# [RECORDS PROVIDED]
════════════════════
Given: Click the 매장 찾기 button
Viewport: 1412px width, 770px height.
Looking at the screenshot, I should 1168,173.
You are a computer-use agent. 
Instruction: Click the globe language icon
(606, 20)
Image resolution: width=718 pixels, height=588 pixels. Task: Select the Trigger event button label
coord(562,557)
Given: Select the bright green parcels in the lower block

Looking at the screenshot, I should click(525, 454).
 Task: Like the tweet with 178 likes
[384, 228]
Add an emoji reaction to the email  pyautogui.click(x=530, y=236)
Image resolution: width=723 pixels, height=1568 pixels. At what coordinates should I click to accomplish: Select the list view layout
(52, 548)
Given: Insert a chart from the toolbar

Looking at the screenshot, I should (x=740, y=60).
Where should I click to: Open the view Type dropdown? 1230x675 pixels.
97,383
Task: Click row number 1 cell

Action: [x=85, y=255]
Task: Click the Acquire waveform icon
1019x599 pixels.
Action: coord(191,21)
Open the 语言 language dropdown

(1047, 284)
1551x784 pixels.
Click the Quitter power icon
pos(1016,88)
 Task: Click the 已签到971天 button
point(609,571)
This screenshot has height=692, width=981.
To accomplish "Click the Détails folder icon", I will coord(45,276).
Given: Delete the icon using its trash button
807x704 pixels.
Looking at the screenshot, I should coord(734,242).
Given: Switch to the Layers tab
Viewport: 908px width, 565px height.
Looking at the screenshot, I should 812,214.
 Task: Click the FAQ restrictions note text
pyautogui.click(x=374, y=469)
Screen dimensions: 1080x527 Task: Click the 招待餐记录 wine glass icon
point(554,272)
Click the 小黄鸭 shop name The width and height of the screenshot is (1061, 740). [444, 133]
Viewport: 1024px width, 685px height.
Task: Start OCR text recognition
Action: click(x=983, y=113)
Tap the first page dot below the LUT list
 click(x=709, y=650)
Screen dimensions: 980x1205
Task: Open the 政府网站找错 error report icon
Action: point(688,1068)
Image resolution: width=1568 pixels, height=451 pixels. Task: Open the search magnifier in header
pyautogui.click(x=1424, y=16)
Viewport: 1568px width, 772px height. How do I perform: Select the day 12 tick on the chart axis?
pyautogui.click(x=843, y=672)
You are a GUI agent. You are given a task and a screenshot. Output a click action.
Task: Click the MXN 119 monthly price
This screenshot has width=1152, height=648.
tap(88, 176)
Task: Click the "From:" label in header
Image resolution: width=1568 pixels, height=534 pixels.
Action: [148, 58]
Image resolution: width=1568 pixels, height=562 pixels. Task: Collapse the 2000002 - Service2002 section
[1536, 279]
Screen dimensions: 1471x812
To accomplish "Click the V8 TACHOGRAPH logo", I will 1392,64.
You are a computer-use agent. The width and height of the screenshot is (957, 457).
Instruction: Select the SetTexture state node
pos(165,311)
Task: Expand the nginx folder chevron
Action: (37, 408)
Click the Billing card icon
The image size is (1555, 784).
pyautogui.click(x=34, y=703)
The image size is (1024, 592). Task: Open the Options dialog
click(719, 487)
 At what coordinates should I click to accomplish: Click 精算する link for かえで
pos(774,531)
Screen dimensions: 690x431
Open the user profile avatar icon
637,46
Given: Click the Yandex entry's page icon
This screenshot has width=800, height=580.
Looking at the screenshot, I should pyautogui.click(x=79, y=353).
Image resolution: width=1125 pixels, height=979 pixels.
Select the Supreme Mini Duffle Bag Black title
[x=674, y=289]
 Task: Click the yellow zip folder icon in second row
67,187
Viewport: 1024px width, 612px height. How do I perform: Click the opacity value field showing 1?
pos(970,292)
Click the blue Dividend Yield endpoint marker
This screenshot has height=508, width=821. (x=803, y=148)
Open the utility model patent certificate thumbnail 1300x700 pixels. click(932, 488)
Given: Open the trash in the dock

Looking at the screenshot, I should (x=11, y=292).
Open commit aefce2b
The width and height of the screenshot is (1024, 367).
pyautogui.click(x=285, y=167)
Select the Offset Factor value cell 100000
════════════════════
# [WHAT TO PRODUCE]
Transcribe the data above in full, keeping every word as it is.

# [EXERCISE RESULT]
Given: Click the 매장 찾기 button
Viewport: 1412px width, 770px height.
Looking at the screenshot, I should 1168,173.
You are a computer-use agent. 
Instruction: Click the globe language icon
(606, 20)
Image resolution: width=718 pixels, height=588 pixels. Task: Select the Trigger event button label
coord(562,557)
Given: Select the bright green parcels in the lower block

Looking at the screenshot, I should click(525, 454).
 Task: Like the tweet with 178 likes
[384, 228]
Add an emoji reaction to the email  pyautogui.click(x=530, y=236)
Image resolution: width=723 pixels, height=1568 pixels. At what coordinates should I click to accomplish: Select the list view layout
(52, 548)
Given: Insert a chart from the toolbar

Looking at the screenshot, I should (x=740, y=60).
Where should I click to: Open the view Type dropdown? 1230x675 pixels.
97,383
Task: Click row number 1 cell

Action: [x=85, y=255]
Task: Click the Acquire waveform icon
1019x599 pixels.
Action: coord(191,21)
Open the 语言 language dropdown

(1047, 284)
1551x784 pixels.
Click the Quitter power icon
pos(1016,88)
 Task: Click the 已签到971天 button
point(609,571)
This screenshot has height=692, width=981.
To accomplish "Click the Détails folder icon", I will coord(45,276).
Given: Delete the icon using its trash button
807x704 pixels.
Looking at the screenshot, I should coord(734,242).
Given: Switch to the Layers tab
Viewport: 908px width, 565px height.
Looking at the screenshot, I should 812,214.
 Task: Click the FAQ restrictions note text
pyautogui.click(x=374, y=469)
Screen dimensions: 1080x527 Task: Click the 招待餐记录 wine glass icon
point(554,272)
Click the 小黄鸭 shop name The width and height of the screenshot is (1061, 740). [444, 133]
Viewport: 1024px width, 685px height.
Task: Start OCR text recognition
Action: click(x=983, y=113)
Tap the first page dot below the LUT list
 click(x=709, y=650)
Screen dimensions: 980x1205
Task: Open the 政府网站找错 error report icon
Action: point(688,1068)
Image resolution: width=1568 pixels, height=451 pixels. Task: Open the search magnifier in header
pyautogui.click(x=1424, y=16)
Viewport: 1568px width, 772px height. How do I perform: Select the day 12 tick on the chart axis?
pyautogui.click(x=843, y=672)
You are a GUI agent. You are given a task and a screenshot. Output a click action.
Task: Click the MXN 119 monthly price
This screenshot has width=1152, height=648.
tap(88, 176)
Task: Click the "From:" label in header
Image resolution: width=1568 pixels, height=534 pixels.
Action: [148, 58]
Image resolution: width=1568 pixels, height=562 pixels. Task: Collapse the 2000002 - Service2002 section
[1536, 279]
Screen dimensions: 1471x812
To accomplish "Click the V8 TACHOGRAPH logo", I will 1392,64.
You are a computer-use agent. The width and height of the screenshot is (957, 457).
Instruction: Select the SetTexture state node
pos(165,311)
Task: Expand the nginx folder chevron
Action: (37, 408)
Click the Billing card icon
The image size is (1555, 784).
pyautogui.click(x=34, y=703)
The image size is (1024, 592). Task: Open the Options dialog
click(719, 487)
 At what coordinates should I click to accomplish: Click 精算する link for かえで
pos(774,531)
Screen dimensions: 690x431
Open the user profile avatar icon
637,46
Given: Click the Yandex entry's page icon
This screenshot has width=800, height=580.
Looking at the screenshot, I should pyautogui.click(x=79, y=353).
Image resolution: width=1125 pixels, height=979 pixels.
Select the Supreme Mini Duffle Bag Black title
[x=674, y=289]
 Task: Click the yellow zip folder icon in second row
67,187
Viewport: 1024px width, 612px height. How do I perform: Click the opacity value field showing 1?
pos(970,292)
Click the blue Dividend Yield endpoint marker
This screenshot has height=508, width=821. (x=803, y=148)
Open the utility model patent certificate thumbnail 1300x700 pixels. click(932, 488)
Given: Open the trash in the dock

Looking at the screenshot, I should (x=11, y=292).
Open commit aefce2b
The width and height of the screenshot is (1024, 367).
pyautogui.click(x=285, y=167)
Select the Offset Factor value cell 100000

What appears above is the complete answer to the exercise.